▶ AIM OF THE EXERCISE: Retype, exactly as written, every line from the one containing "Site Map (757, 2553)" through the last line of the records below, both included; skip the pictures.

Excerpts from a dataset
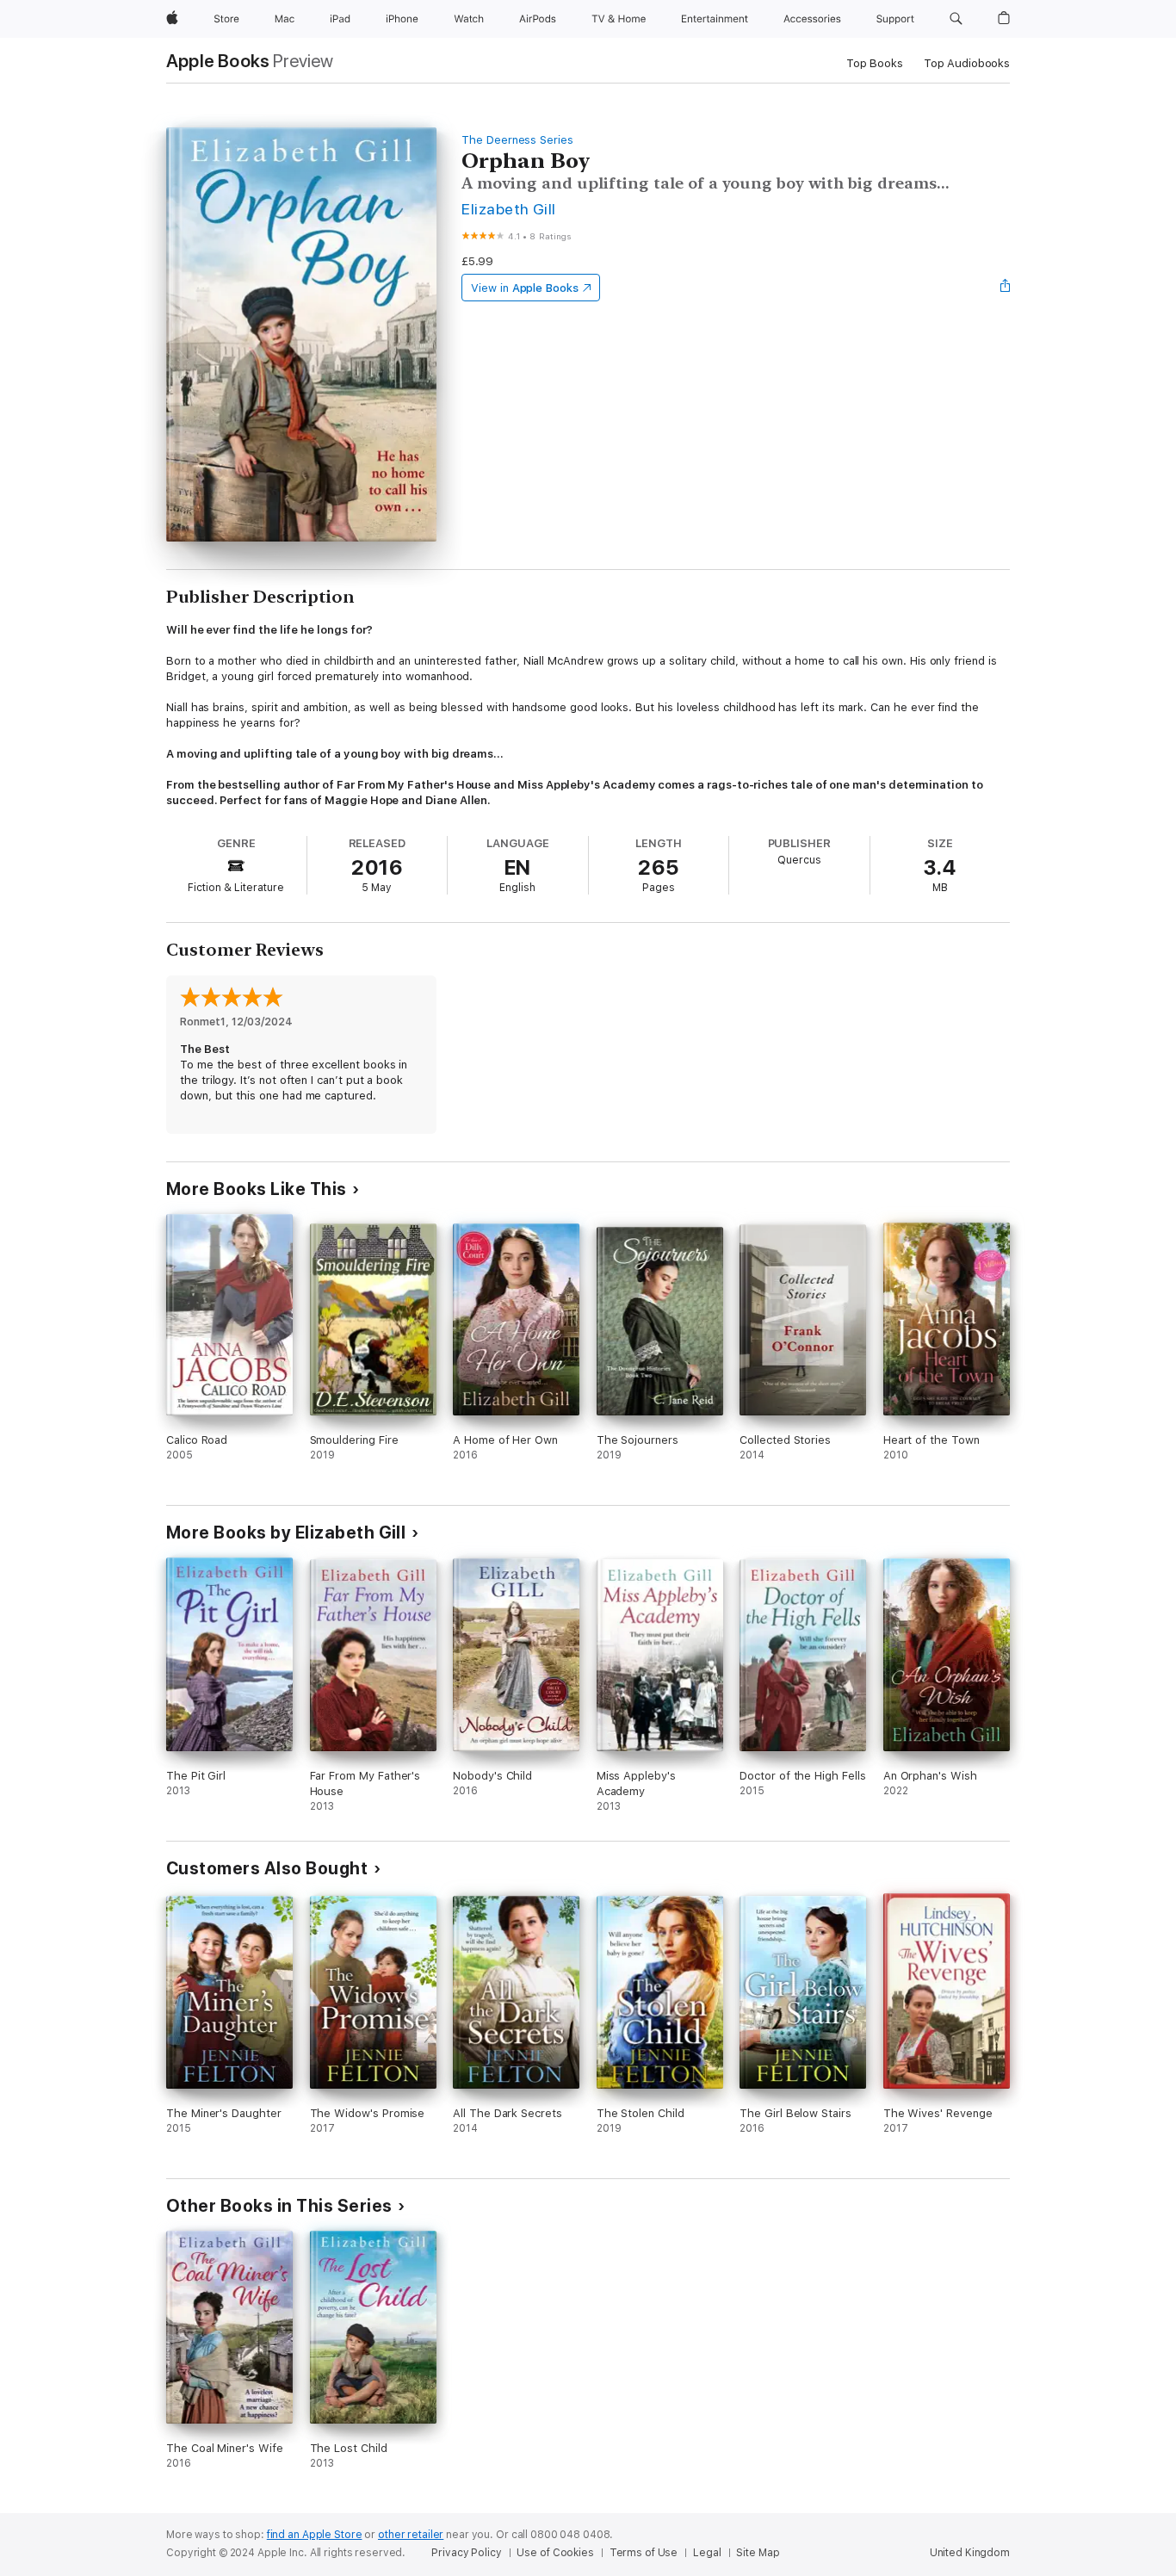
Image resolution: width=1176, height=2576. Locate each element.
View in (525, 288)
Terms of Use (644, 2553)
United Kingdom (970, 2553)
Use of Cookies (555, 2553)
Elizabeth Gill (508, 209)
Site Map (757, 2553)
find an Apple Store (314, 2535)
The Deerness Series (517, 139)
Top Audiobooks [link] (967, 63)
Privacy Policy (466, 2553)
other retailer (410, 2535)
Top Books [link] (874, 63)
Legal (707, 2553)
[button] (956, 19)
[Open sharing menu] (1005, 287)
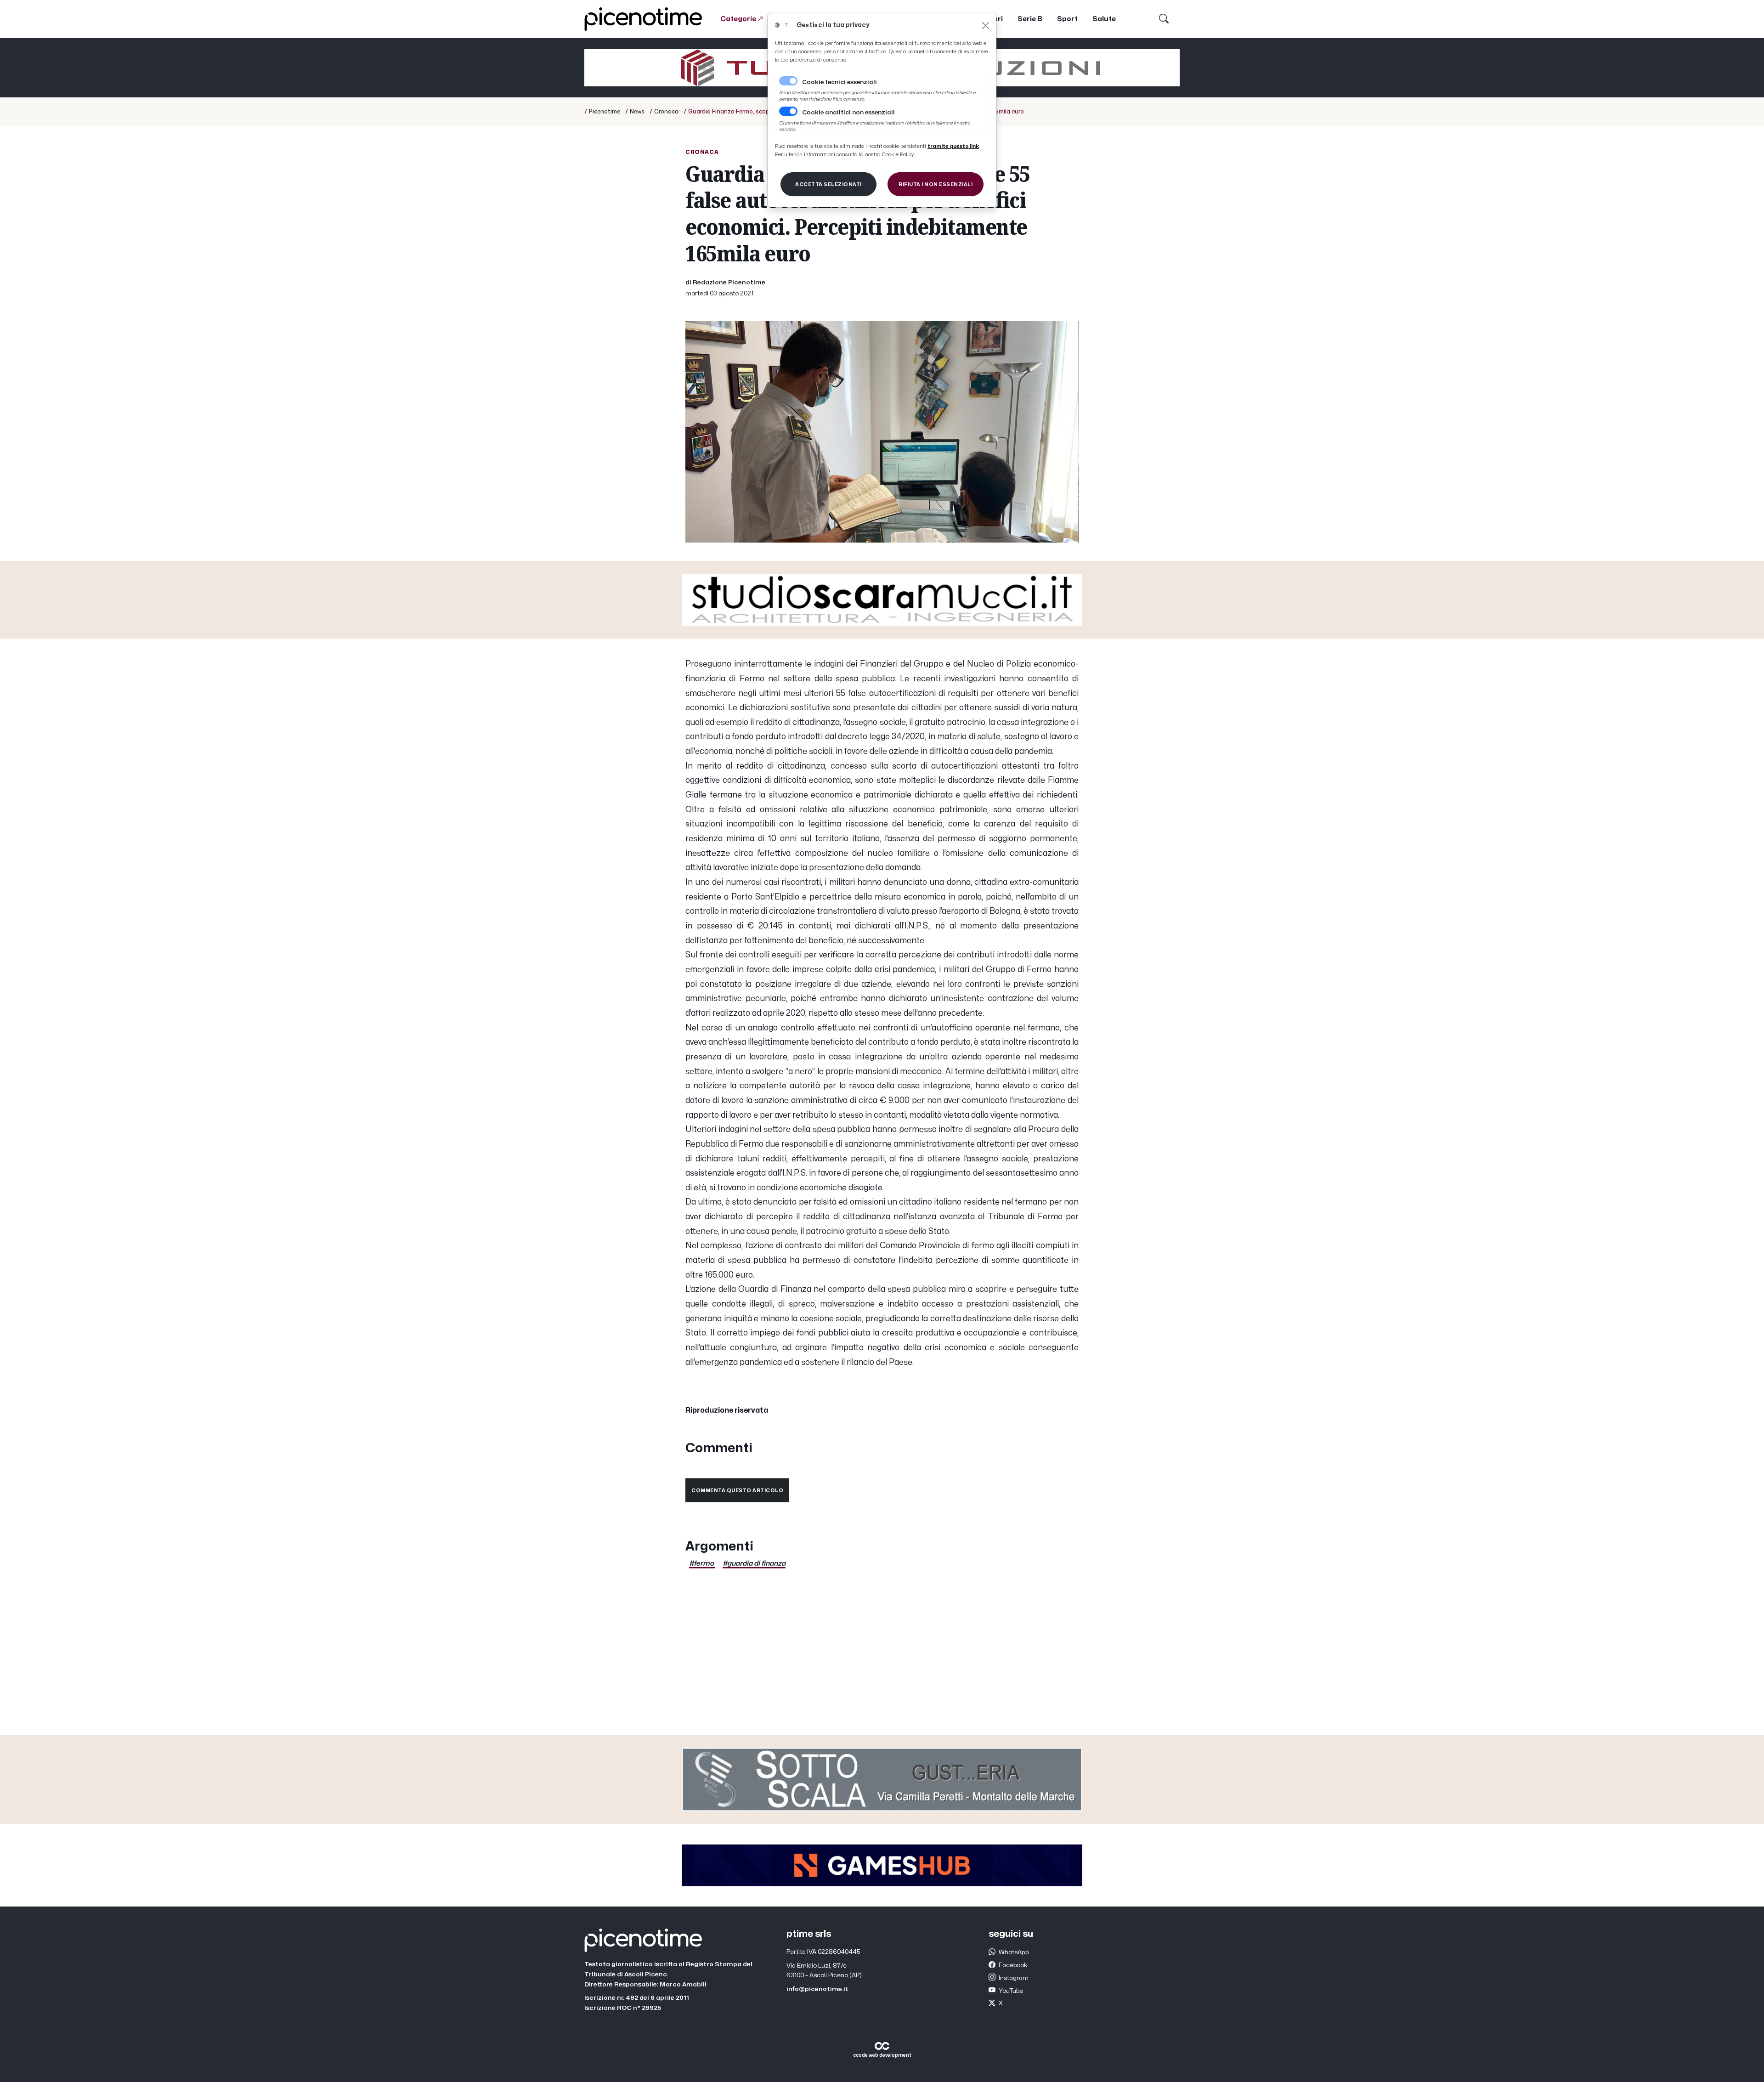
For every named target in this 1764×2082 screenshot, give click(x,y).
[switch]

▶ EXERCISE RESPONSE:
Site Map (757, 2553)
find an Apple Store (314, 2535)
The Deerness Series (517, 139)
Top Audiobooks [link] (967, 63)
Privacy Policy (466, 2553)
other retailer (410, 2535)
Top Books [link] (874, 63)
Legal (707, 2553)
[button] (956, 19)
[Open sharing menu] (1005, 287)
For every named target in this 1764×2082 screenshot, give click(x,y).
[switch]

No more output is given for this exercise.